Texto do documento>

►

A ministra Cármen Lúcia, porém, depois de reconhecer que não está previsto na lei que um réu possa apresentar suas alegações finais depois dos outros réus, considerou que “nesse caso, temos uma grande novidade no direito. Não vejo que [os réus que firmaram acordo de colaboração e os que não firmaram] estejam na mesmíssima condição”.
No caso específico de Bendine, disse ela, “o processo chegou onde chegou por causa do colaborador”.
E concluiu com a observação de que, apesar de não estar explícito na lei, um juiz pode estabelecer prazos diferentes para cada réu apresentar suas alegações finais, pois também não existe lei que o proíba.
O outro membro da segunda turma do STF, o ministro Celso de Mello, não votou porque encontra-se enfermo, com pneumonia.
O leitor pode estranhar que o mérito da questão – a culpa ou não de Bendine – não tenha sido abordada.
Mas o STF, da mesma forma que o STJ, não julga questões de mérito. Somente questões de procedimento dos processos – aquelas que afetam a Constituição, no caso do STF, ou a lei abaixo da Constituição, no caso do STJ.
Não nos parece absurdo que um réu, denunciado por outros, possa fazer suas alegações finais após aqueles que o denunciaram.

◄

Conjunto de dados>
►

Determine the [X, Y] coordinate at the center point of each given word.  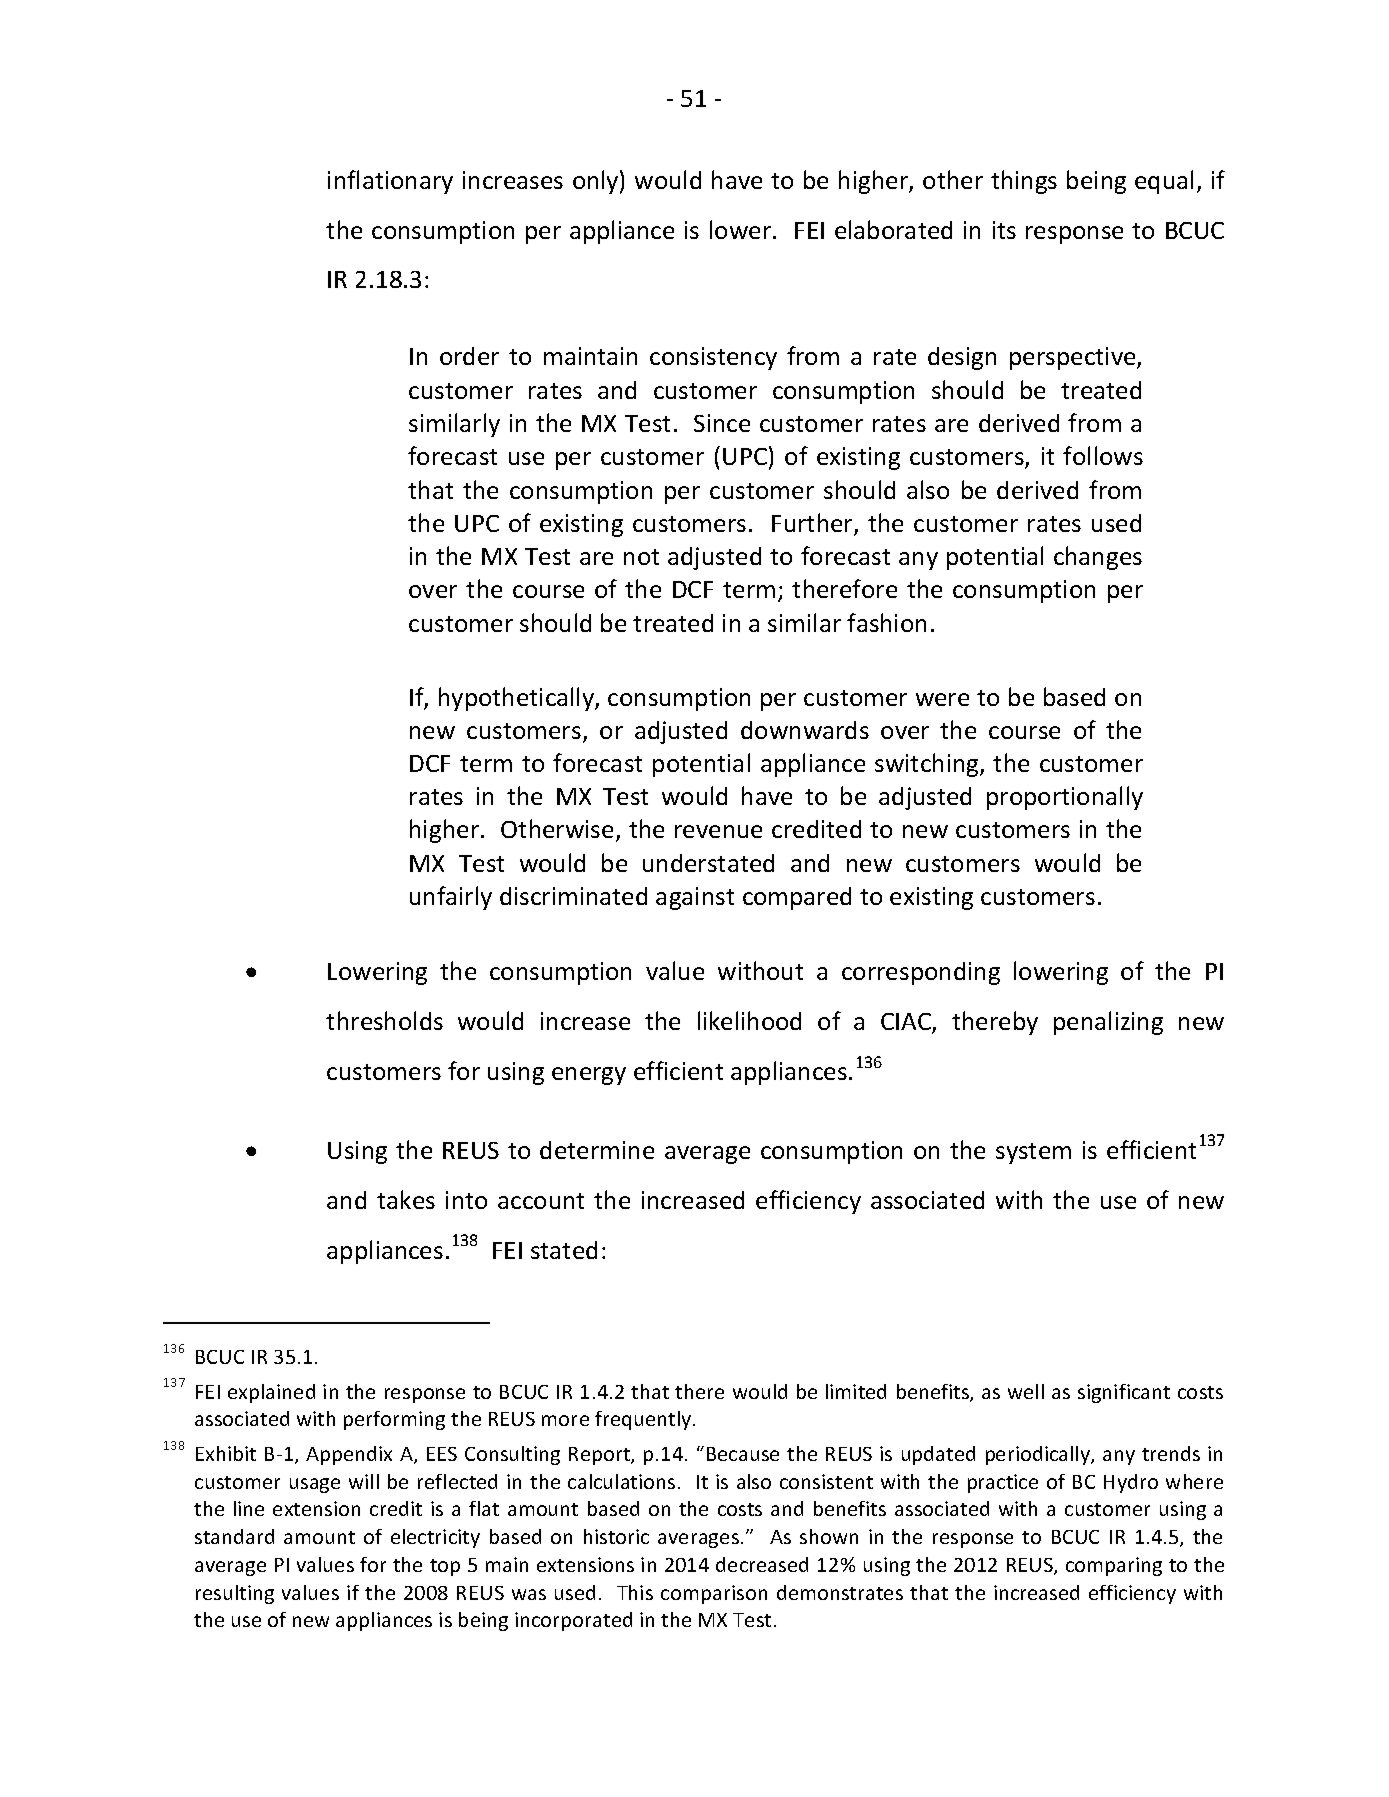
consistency [713, 358]
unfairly [451, 898]
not [641, 557]
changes [1098, 558]
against [695, 898]
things [1024, 182]
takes [406, 1199]
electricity [435, 1538]
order [469, 356]
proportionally [1065, 798]
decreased [762, 1564]
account [541, 1201]
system [1033, 1153]
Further [813, 524]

◄

Exercício escrito A>
Responda com base no texto sobre o julgamento no STF:
(i) Por que o ministro Celso de Mello não votou?
(ii) Segundo Cármen Lúcia, por que o processo de Bendine chegou onde chegou?
(iii) Que tipo de questão o STF e o STJ julgam?
Exercício escrito B>
Transcreva sem alterações o trecho do texto sobre o julgamento no STF que começa em "No caso específico" e termina em "enfermo, com pneumonia.".
Os registros não são usados aqui.

Resposta do exercício A>
(i) Porque está enfermo, com pneumonia.
(ii) Por causa do colaborador.
(iii) Somente questões de procedimento dos processos: as que afetam a Constituição, no caso do STF, ou a lei abaixo da Constituição, no caso do STJ.

Resposta do exercício B>
No caso específico de Bendine, disse ela, “o processo chegou onde chegou por causa do colaborador”.
E concluiu com a observação de que, apesar de não estar explícito na lei, um juiz pode estabelecer prazos diferentes para cada réu apresentar suas alegações finais, pois também não existe lei que o proíba.
O outro membro da segunda turma do STF, o ministro Celso de Mello, não votou porque encontra-se enfermo, com pneumonia.